Cryoprotectant removal
• In most cases, adequate dilution of cyroprotectant is a better
choice than complete removal at culture initiation.
• Adverse effects of DMSO on the recovery of cells were absent
at dilutions of tenfold or more when 5% DMSO was used in
the freeze mixture.
• DMSO will also evaporate from the medium at 37° C.
• Removal of the cryoprotectant the day after thawing by
changing the medium may yield poor results in some
circumstances.
• Changing the medium too soon could cause a substantial
reduction in the number of viable cells needed to start the
culture.
Thawing
• The thawing process is the reverse of freezing.
• In general, thawing may be as difficult to control in large
volumes as freezing.
• Thermal thawing may be conducted using convection heat
transfer from air or liquid, steam at a pressure below
atmospheric, heat transfer by conduction (heated plates or
blocks), heat pipes, or infrared radiation.
• Electrical thawing: resistance or dielectric or microwave
heating.
• The thawing process can be divided into the following steps:
• Heating the solid to a thawing temperature plateau
• Thawing (melting of ice)
• Heating the liquid to a desire temperature
Cryotechniques for microscopy
• Radiation damage structural (e.g. loss of crystallinity) or
compositional (e.g. mass loss) changes by the electron beam.
• It’s a serious factor in limiting the amount of microstructural
information that can be collected from an electron
microscope specimen.
• Damage may be reduced or minimized if the physical factors
that affect it are well understood.
• The photographs taken using a cryomicroscope show at –40°C
a uniform structure both in the already dried and in the frozen
part.
• The development of cryoelectron microscopy techniques has
added a new dimension to the problem of radiation damage
to organic and biological specimens.
• Cryomicroscope studies have the advantage of showing
pictures of the structural changes and the frozen product can
be freeze-dried in most instruments.
Fig. - Scheme of a cryomicroscope. 1 = Objective of the microscope; 2 = cover-glass;
3 = sample; 4 = sample support; 5 = electrical heating; 6 = cooling chamber with LN2
connection; 7 = vacuum connection.
• At the present time, low temperature scanning electron
microscopy for morphological purposes may be considered to
be well established and routine.
• Frozen-hydrated bulk samples prepared for SEM can show
details of fluid-filled and air-filled spaces which are not readily
apparent in fixed and dried specimens.
Freeze-drying
• Freeze-drying is a process in which frozen material is dried
through the sublimation of ice.
• Freezing and freeze-drying techniques have become standard
methods for the long-term maintenance of bacterial cultures.

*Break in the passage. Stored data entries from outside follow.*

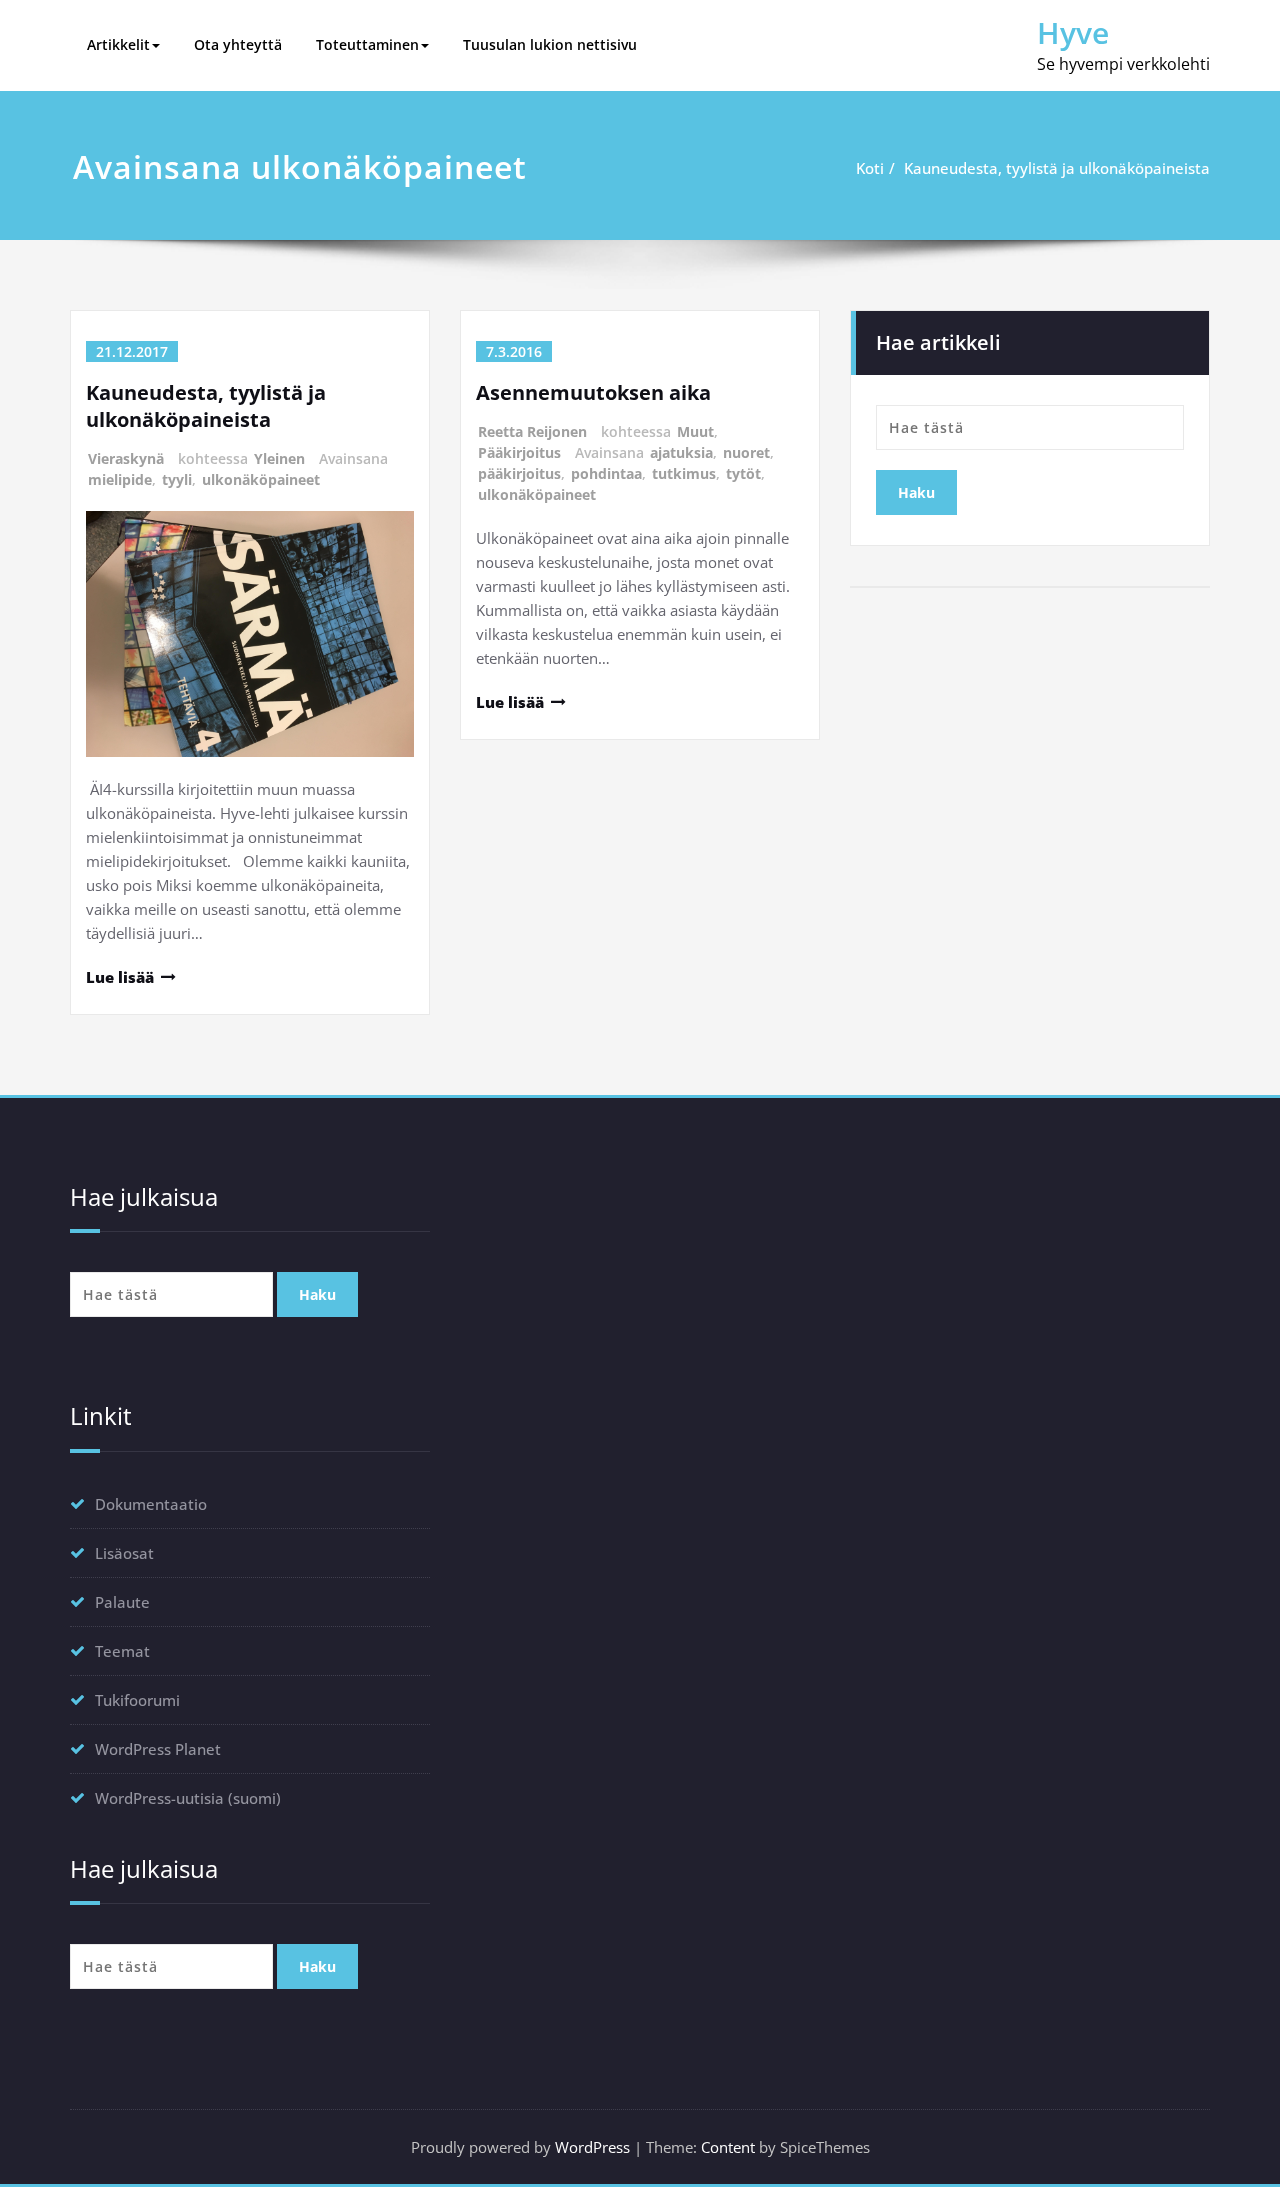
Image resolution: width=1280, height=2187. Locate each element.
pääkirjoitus (519, 473)
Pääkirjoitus (519, 452)
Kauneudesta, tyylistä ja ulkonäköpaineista (1057, 168)
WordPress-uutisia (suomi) (188, 1798)
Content (728, 2147)
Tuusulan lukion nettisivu (550, 44)
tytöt (743, 473)
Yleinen (279, 458)
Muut (695, 431)
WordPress (592, 2147)
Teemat (122, 1651)
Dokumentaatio (151, 1504)
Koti (870, 168)
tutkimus (684, 473)
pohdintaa (606, 473)
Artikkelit (118, 44)
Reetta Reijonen (532, 431)
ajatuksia (681, 452)
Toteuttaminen (367, 44)
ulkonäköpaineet (261, 479)
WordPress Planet (158, 1749)
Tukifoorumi (137, 1700)
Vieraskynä (126, 458)
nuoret (746, 452)
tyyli (177, 479)
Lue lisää (120, 977)
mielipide (120, 479)
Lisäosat (124, 1553)
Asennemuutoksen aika (593, 392)
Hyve (1073, 32)
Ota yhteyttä (238, 44)
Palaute (122, 1602)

• The procedure consists of the three stages:
• Freezing - Initially the material is frozen, causing a physical
separation of the water as ice from the solids.

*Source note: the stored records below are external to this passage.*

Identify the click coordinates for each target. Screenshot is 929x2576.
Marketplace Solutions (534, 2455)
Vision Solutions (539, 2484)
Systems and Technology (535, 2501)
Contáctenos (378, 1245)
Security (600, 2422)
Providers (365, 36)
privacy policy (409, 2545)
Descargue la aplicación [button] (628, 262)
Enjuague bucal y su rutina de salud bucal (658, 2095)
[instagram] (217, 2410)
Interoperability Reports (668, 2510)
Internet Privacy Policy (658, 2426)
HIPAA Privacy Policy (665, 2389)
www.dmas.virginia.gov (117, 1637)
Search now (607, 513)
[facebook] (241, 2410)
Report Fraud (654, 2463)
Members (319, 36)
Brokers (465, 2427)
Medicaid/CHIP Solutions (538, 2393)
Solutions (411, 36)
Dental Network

• Sublimation - The ice is removed from the product by direct
conversion to vapor (sublimation), energy is required in the
form of heat.
• Desorption - Following the removal of ice crystals, what
remains of the product is a concentrated solute phase which
will become, at the end of the process, the freeze-dried
material.
• Storage of freeze-dried biological material is extremely cost
efficient as no expensive and bulky liquid nitrogen containers
are necessary.
• The material may be stored at ambient temperature and
unlike cryogenic storage, there is no risk of equipment
malfunction or of personal injury from liquid nitrogen.

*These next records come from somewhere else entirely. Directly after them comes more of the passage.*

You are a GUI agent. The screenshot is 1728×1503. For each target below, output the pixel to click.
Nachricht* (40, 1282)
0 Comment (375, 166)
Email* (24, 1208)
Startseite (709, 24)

• Freeze drying is useful for gene banking of genetic resources
with the objective of regenerating live animals and recovering
lost breeds.
• However, freeze drying generally reduces cell viability.
• Therefore, standard insemination procedures generally
cannot be used for freeze-dried sperm.
• However, freeze-dried sperm have been successfully used to
produce live offspring using ICSI in mice and rabbits.